How do our brains adapt to control an extra body part?

How the “Third Thumb” Fits Existing Human Capabilities

  • Many see the findings as unsurprising given human proficiency with tools.
    • Driving, gaming controllers, musical instruments, bicycles, and motorcycles are cited as things that quickly feel like bodily extensions.
    • Concepts like “extended cognition” and affordances are invoked: we perceive the world in terms of what we can do with it, and new tools change that perception.

Motor Learning, Automaticity, and Coaching

  • Personal stories of injury rehab, singing, sports, piano, martial arts, and gaming highlight that movement learning is largely subconscious.
  • Discussion of a “constraints-led approach” to coaching: rather than teaching a “perfect technique,” coaches manipulate constraints so the body discovers solutions via “repetition without repetition.”
  • Once low-level control is automatic, cognition shifts to high-level strategy (e.g., elite athletes recounting complex plays after the fact).

Neuroplasticity, Injury, and Phantom Sensations

  • Examples include tendon rerouting after Achilles rupture, post-fracture sensory weirdness, and rapid functional remapping without explicit effort.
  • Reports of hearing changes after head injury, and the brain “patching over” missing information.
  • Multiple anecdotes of “phantom” devices or body parts: tails, rings, watches, phone buzzes, fursuit tails, etc., sometimes persisting long after removal.

Sensory Substitution and Extra Senses

  • References to haptic compasses, tactile vision substitution (camera-to-skin matrices), magnet implants for sensing fields, and proximity hats.
  • Some users adapt quickly and feel genuine loss when devices are removed, raising ethical questions.
  • Open questions about where to put feedback for a third thumb (e.g., a skin patch on the back) and whether it could feel local to the thumb.

Accessibility, Design Tradeoffs, and Generalization

  • Curb-cut effect is discussed: tech built for one group often benefits many others.
  • Others stress tradeoffs: curb bumps slippery or less wheel-friendly in some cities, large fonts, long traffic lights, ramps, and accessible stalls impose costs or inconveniences.
  • Software accessibility is framed as overlapping strongly with power-user features.

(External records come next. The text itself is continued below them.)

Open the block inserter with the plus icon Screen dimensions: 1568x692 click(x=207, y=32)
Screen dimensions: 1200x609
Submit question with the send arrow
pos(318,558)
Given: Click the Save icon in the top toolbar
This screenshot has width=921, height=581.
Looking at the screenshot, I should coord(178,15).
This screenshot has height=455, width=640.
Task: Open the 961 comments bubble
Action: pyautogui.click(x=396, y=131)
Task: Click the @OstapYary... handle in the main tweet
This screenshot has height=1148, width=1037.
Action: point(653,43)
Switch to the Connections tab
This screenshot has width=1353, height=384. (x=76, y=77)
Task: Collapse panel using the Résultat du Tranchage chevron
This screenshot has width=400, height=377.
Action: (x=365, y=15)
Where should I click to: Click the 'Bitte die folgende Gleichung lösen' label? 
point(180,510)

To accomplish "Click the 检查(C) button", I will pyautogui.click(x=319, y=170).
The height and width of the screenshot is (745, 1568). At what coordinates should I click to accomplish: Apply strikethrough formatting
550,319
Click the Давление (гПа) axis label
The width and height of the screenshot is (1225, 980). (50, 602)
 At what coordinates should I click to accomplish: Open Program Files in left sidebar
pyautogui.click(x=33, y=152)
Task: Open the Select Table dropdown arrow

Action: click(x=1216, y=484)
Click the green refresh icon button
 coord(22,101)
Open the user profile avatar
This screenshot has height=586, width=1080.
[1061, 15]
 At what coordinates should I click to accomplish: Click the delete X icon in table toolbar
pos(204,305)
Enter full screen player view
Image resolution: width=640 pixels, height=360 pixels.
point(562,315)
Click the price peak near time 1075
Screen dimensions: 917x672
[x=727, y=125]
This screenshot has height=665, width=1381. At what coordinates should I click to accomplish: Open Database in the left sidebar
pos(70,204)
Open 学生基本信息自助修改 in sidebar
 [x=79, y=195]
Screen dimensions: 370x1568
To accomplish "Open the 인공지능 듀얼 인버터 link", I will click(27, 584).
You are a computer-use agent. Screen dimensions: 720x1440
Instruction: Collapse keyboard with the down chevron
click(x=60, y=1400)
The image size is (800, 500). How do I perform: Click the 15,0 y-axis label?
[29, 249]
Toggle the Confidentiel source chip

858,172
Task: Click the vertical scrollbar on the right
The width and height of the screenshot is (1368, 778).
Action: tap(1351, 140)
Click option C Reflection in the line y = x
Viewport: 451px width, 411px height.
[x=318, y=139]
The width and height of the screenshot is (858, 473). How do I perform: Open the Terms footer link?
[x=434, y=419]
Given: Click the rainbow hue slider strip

Device Design, Control, and Skepticism

  • The thumb is currently toe-controlled; some suggest using underused forearm muscles via EMG for more intuitive control.
  • Questions about lack of detail on the full setup and whether there is haptic force feedback.
  • A few dismiss it as a “hacky kludge” rather than a true extra body part, while others are eager for open schematics and DIY versions.